2017年01月20日
屋根が落ちる(正月十七日)
今年の冬は雪が多い。オロモウツでも街中はすぐに除雪されて、雪が残っているところは少ないが、旧市街を取り囲むように置かれている公園の木々の間の芝生は完全に雪の覆われている。一番ひどいのは、北ボヘミアのヤブロネツとその周辺らしく、市内でも一メートル以上の雪が降り積もり、歩道の除雪が間に合わず、雪の幾分か少ない車道をふらふらと歩く人が続出して、危険な常態になっているらしい。最悪の冬を思い出させる光景である。
その最悪の冬を思い起こさせる事件が、チェスカー・トシェボバーでも起こった。この町はプラハから出た幹線が、オロモウツ方面とブルノ方面に分かれる鉄道交通の要衝で、それほど大きな町ではないはずだが、駅の施設としてはプシェロフとならぶぐらいじゃなかろうか。駅舎を建て替えるかどうかで議論が巻き起こって、結局建て替えはしないことになったのもここだったかな。
この町の体育館の屋根が降り積もった雪の重さに耐えられず崩落してしまったのだ。事件が起こったのが、一月十四日のことで、ちょうど子供たちのフロアボールの大会が行なわれているところだったらしい。内部にいた八十人ほどの人は、天井からポリエステルの小さなかけらが降ってきて、変な音がするのが聞こえてきたことで、異変に気づきすぐに体育館を出てけが人も出なかったという。こういう事態を想定したマニュアルどおりに脱出したのがよかったというニュースも見た。
原因はもちろん屋根に積もった雪だけれども、同じように、いやチェスカー・トシェボバー以上に雪の降り積もったヤブロネツや、リベレツでは同様の事件が起こっていないこともあって、体育館に構造上の欠陥があったのではないかと言われている。天井を支えていた木製の梁が想定されていた重量を支えきれずに折れてしまったようだという話も聞いた。その木製の建材を納入した会社に取材をしても何の返事もなかったらしい。
いずれにしても、欠陥建築だったということで、施工主のパルドビツェ地方政府は、業者に対して補償を求めることにしたようである。一方でフロアボールの大会に出場していた子供たちの親たちも裁判に訴えることを検討しているという。アメリカの影響で、チェコでも何でもかんでも裁判だという風潮が多少あって裁判が急増している。その結果裁判官の数が足りず裁判が長引く原因となっている。延々と裁判引き伸ばし続ける奴もいるし。
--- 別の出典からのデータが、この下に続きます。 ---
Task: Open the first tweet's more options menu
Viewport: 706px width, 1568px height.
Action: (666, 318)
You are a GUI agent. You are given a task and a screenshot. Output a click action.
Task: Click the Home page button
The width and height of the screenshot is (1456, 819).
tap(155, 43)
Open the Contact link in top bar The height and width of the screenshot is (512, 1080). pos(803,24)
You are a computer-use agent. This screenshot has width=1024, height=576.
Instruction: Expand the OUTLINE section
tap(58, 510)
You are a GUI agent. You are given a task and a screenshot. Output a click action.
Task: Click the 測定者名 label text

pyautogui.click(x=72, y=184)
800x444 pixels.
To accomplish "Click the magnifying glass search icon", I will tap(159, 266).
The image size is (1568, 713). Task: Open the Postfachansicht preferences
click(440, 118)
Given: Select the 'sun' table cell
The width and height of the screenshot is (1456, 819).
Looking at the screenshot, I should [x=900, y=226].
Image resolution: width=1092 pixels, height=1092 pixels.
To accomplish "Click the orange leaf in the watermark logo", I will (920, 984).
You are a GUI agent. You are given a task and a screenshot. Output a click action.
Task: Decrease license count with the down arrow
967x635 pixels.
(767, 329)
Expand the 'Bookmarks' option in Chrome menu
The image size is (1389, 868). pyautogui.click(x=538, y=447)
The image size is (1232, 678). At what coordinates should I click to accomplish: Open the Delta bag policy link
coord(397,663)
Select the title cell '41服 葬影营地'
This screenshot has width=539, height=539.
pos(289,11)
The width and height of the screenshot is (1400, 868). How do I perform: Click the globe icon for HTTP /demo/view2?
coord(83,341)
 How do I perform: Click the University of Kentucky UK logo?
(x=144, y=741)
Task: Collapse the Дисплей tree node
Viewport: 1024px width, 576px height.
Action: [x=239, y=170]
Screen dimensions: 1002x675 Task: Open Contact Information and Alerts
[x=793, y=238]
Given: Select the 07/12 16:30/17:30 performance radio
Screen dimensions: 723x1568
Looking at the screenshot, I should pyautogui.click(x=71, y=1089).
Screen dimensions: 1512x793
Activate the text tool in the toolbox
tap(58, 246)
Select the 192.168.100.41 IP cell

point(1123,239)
それはともかく、体育館はすでに使用開始されていたけれども、建築がすんで引き渡されたばかりで、十五日に開館式が行なわれる予定だったらしい。その前夜に屋根が落ちるというのは、タイミングがいいのか、悪いのか。もちろん開館式のイベントは中止である。
十年ほど前の最悪の冬にも、同じような事件が、何件か起こった。一番印象に残っているのは、うちの近くにもある多分ドイツ系のディスカウントスーパーであるリードルの店舗の屋根の崩壊が相次いだことだ。このスーパーの店舗は、規模の大小はあるようだが、基本的に建物の形が完全に規格化されているようなので、どこかで問題が起これば、よそでも問題が起こるのはある意味当然だったのだろう。
幸いにして平地にあるオロモウツでは、どの店舗も無事だったけれども、チェコ国内で三件だったか、四件だったか、連続して天井の崩落が起こって、雪が多かったとはいえ、他のスーパーでは、同様の事態が起こっていなかったこともあって、大きな問題となっていた。ただ、崩壊は全部営業時間外で、人の被害はなかったんじゃなかったかな。
その時に、徹底的な建物の検査、改修を行なったおかげか、リードルでは今年は天井の崩落事件は起こっていない。それでも、どこかで天井が落ちたという話を聞くと、あの冬のことを思い出して、だたでさえ寒さで憂鬱なのに、さらに憂鬱になってしまうのである。
1月19日18時。
チェスカー・トシェボバーの町の紋章には、奇妙な人頭の鶏が使われているが、その由来はなんなのだろうか。1月19日追記。